ECLI:NL:RVS:2020:618

Raad van State

Datum uitspraak
26 februari 2020
Publicatiedatum
26 februari 2020
Zaaknummer
201903637/1/A3
Instantie
Raad van State
Type
Uitspraak
Rechtsgebied
Bestuursrecht
Procedures
  • Hoger beroep
Rechters
  • P.B.M.J. van der Beek-Gillessen
  • J.Th. Drop
  • B.P.M. van Ravels
Vindplaatsen
  • Rechtspraak.nl
AI samenvatting door LexboostAutomatisch gegenereerd

Hoger beroep tegen afwijzing verzoek tot verwijdering justitiële gegevens uit het Justitieel Documentatiesysteem

In deze zaak gaat het om het hoger beroep van de minister van Justitie en Veiligheid tegen de uitspraak van de rechtbank Gelderland, die op 29 maart 2019 het beroep van [wederpartij] gegrond verklaarde. [Wederpartij] had verzet aangetekend tegen de verwerking van justitiële gegevens in het Justitieel Documentatiesysteem (JDS) naar aanleiding van een transactie van € 225,00 wegens het bezit van zes xtc-pillen op 4 juli 2009. De minister heeft het verzoek afgewezen, stellende dat er geen bijzondere persoonlijke omstandigheden waren die de afwijzing rechtvaardigden. De rechtbank oordeelde echter dat de minister onvoldoende inzicht had gegeven in de afweging van de door hem gehanteerde criteria en dat het besluit van de minister in strijd was met de Algemene wet bestuursrecht.

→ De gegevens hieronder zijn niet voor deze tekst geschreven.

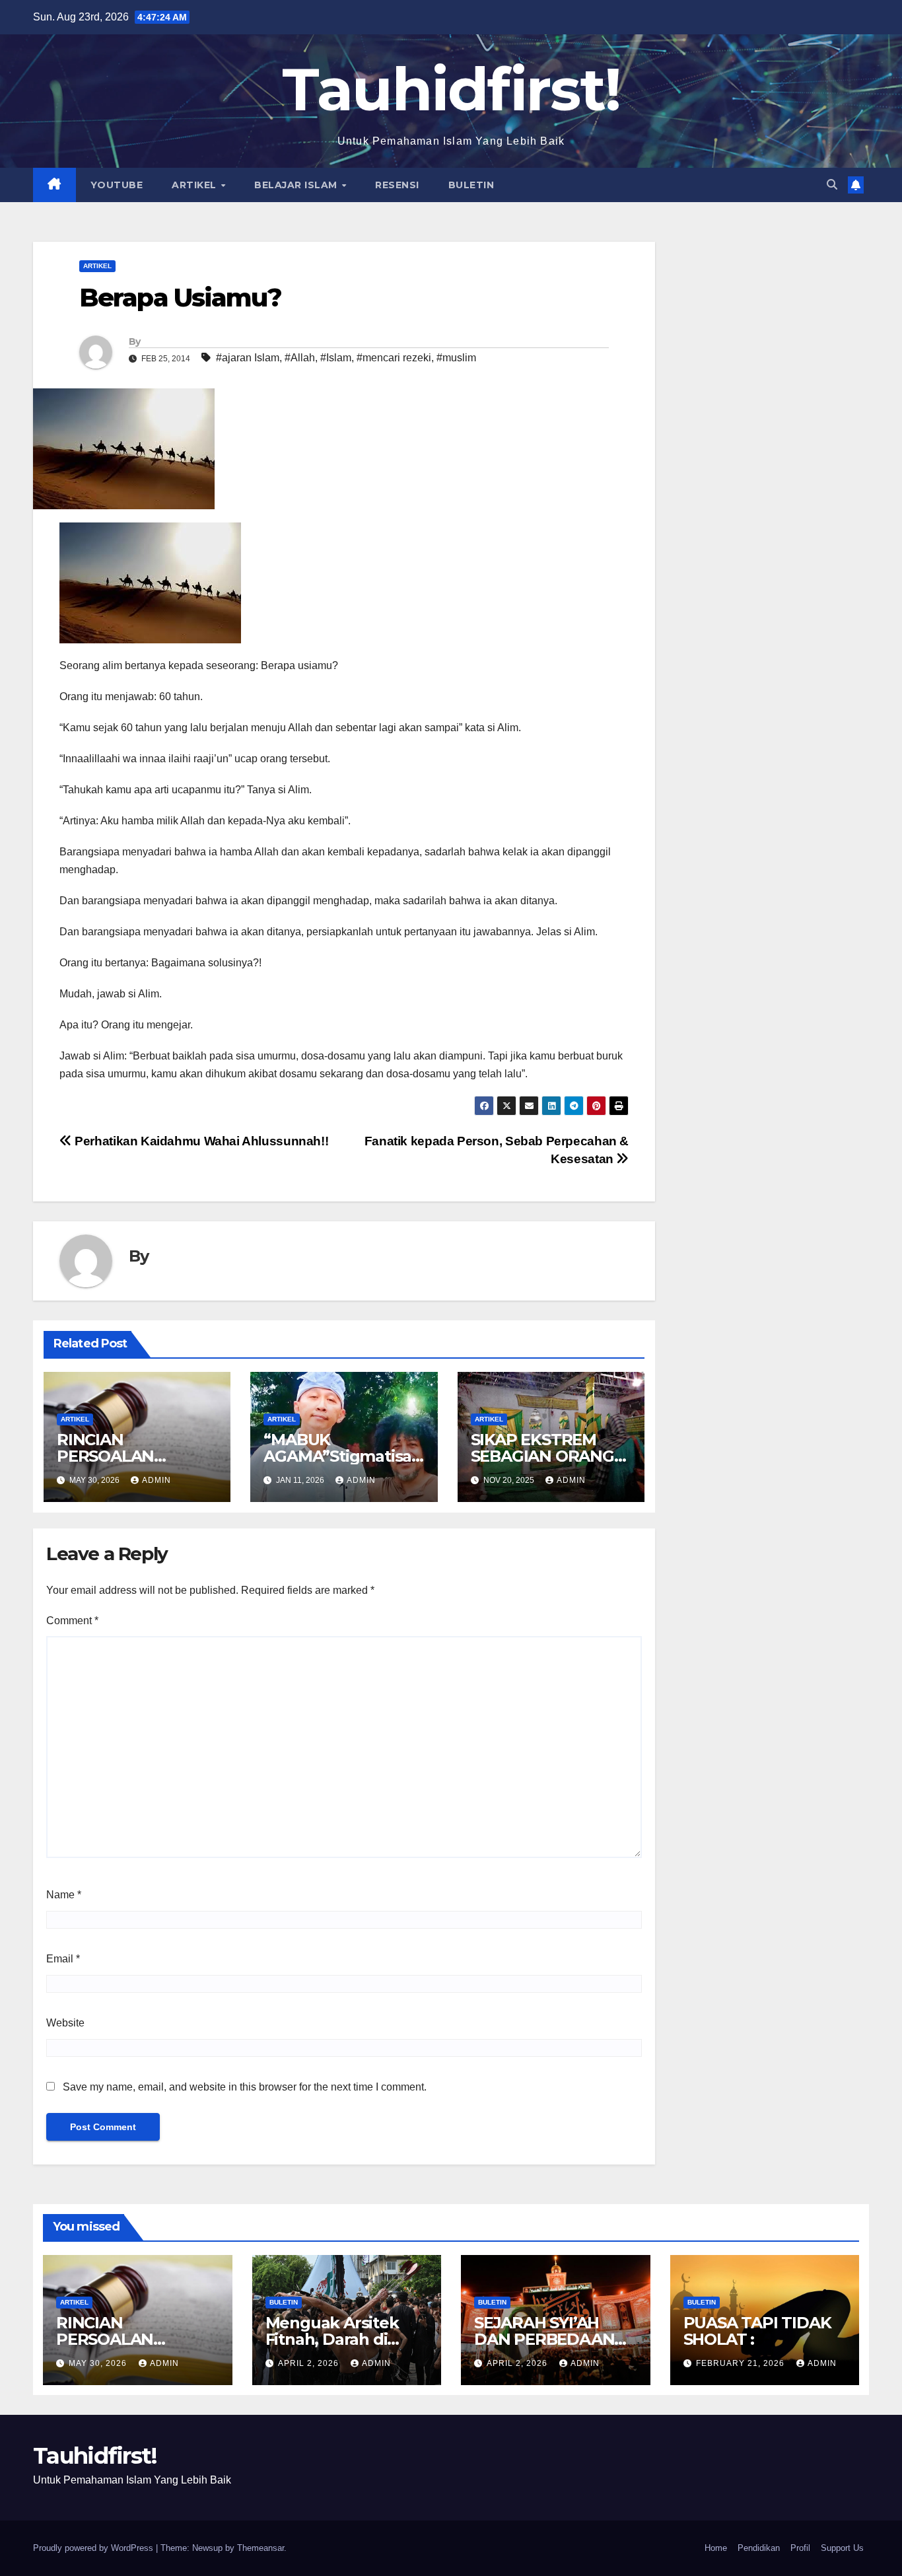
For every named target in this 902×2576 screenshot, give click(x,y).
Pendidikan (759, 2548)
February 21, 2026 (741, 2363)
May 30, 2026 (99, 2363)
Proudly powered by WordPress (94, 2548)
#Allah (300, 357)
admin (156, 1480)
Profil (800, 2548)
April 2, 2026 (309, 2363)
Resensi (397, 185)
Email (63, 1958)
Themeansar (260, 2548)
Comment (72, 1620)
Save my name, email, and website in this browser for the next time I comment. (245, 2087)
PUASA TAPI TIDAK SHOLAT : (757, 2331)
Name (63, 1894)
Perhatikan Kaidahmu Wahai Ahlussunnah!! (200, 1141)
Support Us (842, 2548)
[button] (832, 184)
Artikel (195, 185)
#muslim (456, 357)
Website (65, 2022)
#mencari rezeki (394, 357)
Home (716, 2548)
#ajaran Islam (247, 357)
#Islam (335, 357)
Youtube (116, 185)
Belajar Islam (297, 185)
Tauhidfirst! (451, 89)
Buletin (471, 185)
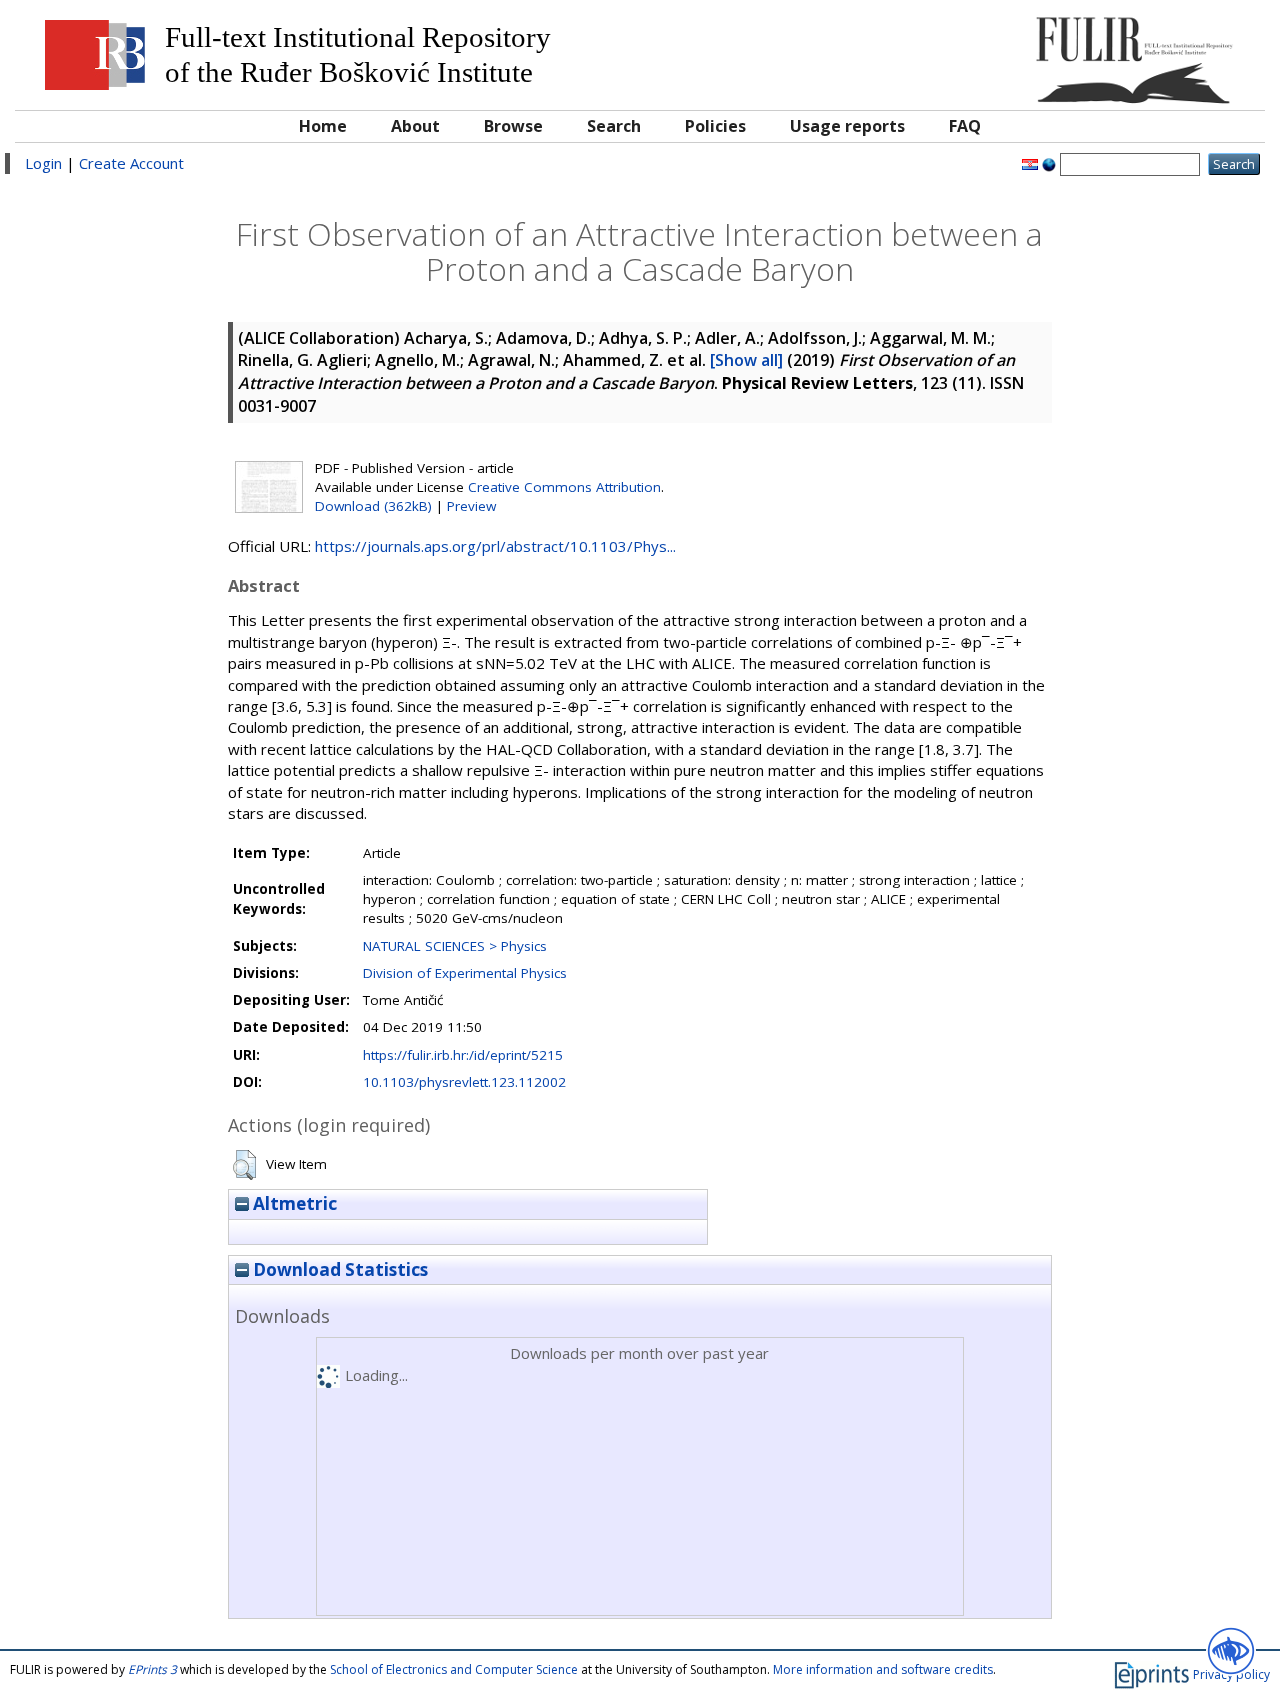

In hoger beroep betoogde de minister dat de rechtbank ten onrechte had geoordeeld dat het besluit onvoldoende gemotiveerd was. De Afdeling bestuursrechtspraak van de Raad van State heeft de zaak op 5 februari 2020 behandeld. De minister stelde dat [wederpartij] niet had aangetoond dat hij bovenmatige carrièrehinder ondervond door de registratie in het JDS. De Afdeling oordeelde dat de minister afdoende had gemotiveerd waarom het verzet van [wederpartij] was afgewezen en dat de rechtbank ten onrechte had overwogen dat de minister onvoldoende had gemotiveerd waarom de overige omstandigheden niet zwaarwegend genoeg waren om bijzondere persoonlijke omstandigheden aan te nemen.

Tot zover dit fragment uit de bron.